■ **EXERCISE**
Reproduce word for word the material from its first line through the line containing "coord(303,534)", omitting the pictures.

▬▬▬

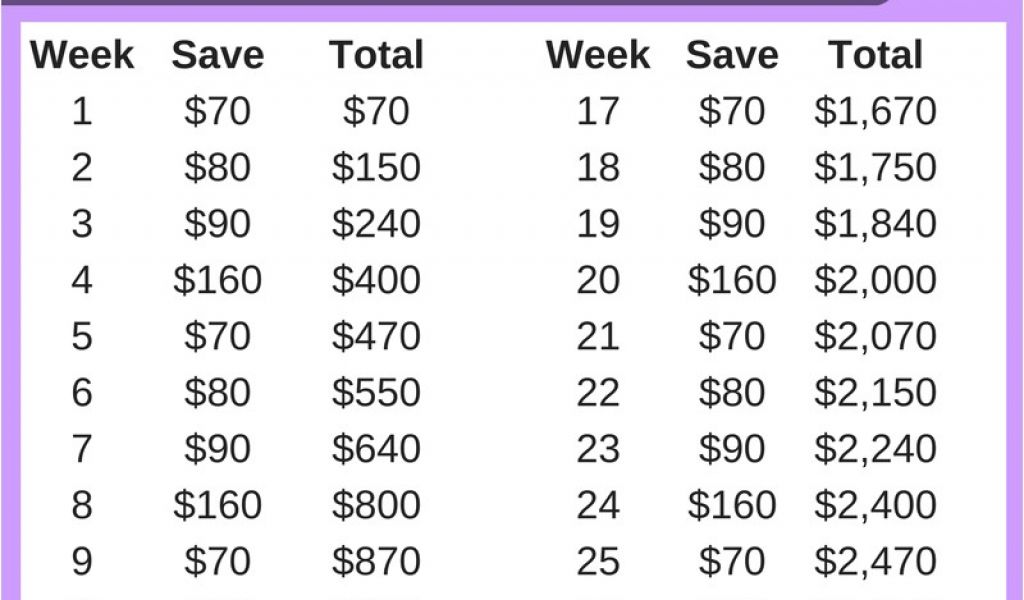This screenshot has height=600, width=1024.
Task: Click the Week header above week 17
Action: (598, 55)
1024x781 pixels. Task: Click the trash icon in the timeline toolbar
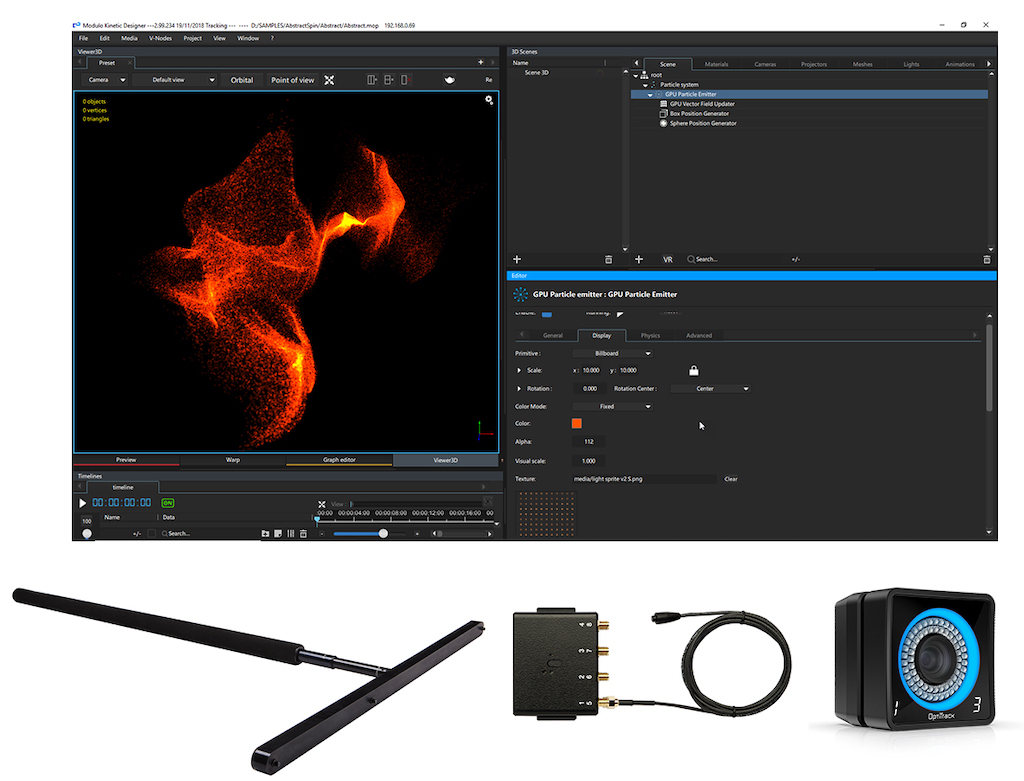coord(303,534)
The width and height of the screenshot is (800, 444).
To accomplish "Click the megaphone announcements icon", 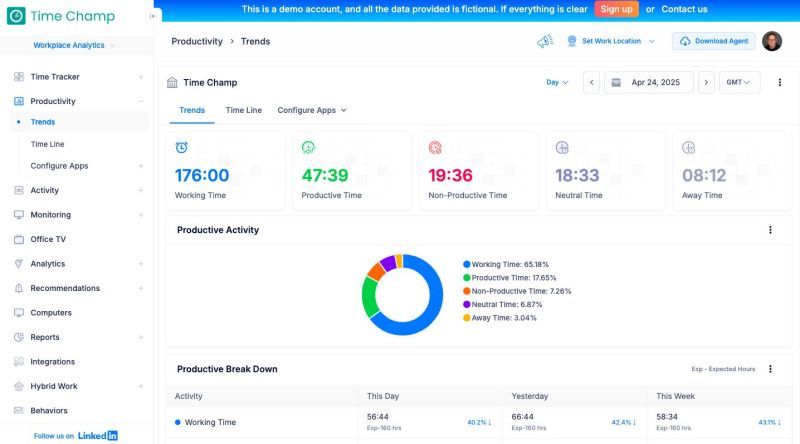I will (x=545, y=41).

▬▬▬

■ **SOLUTION TO THE PROBLEM**
This screenshot has height=600, width=1024.
Task: Click the Week header above week 17
Action: (598, 55)
1024x781 pixels. Task: Click the trash icon in the timeline toolbar
coord(303,534)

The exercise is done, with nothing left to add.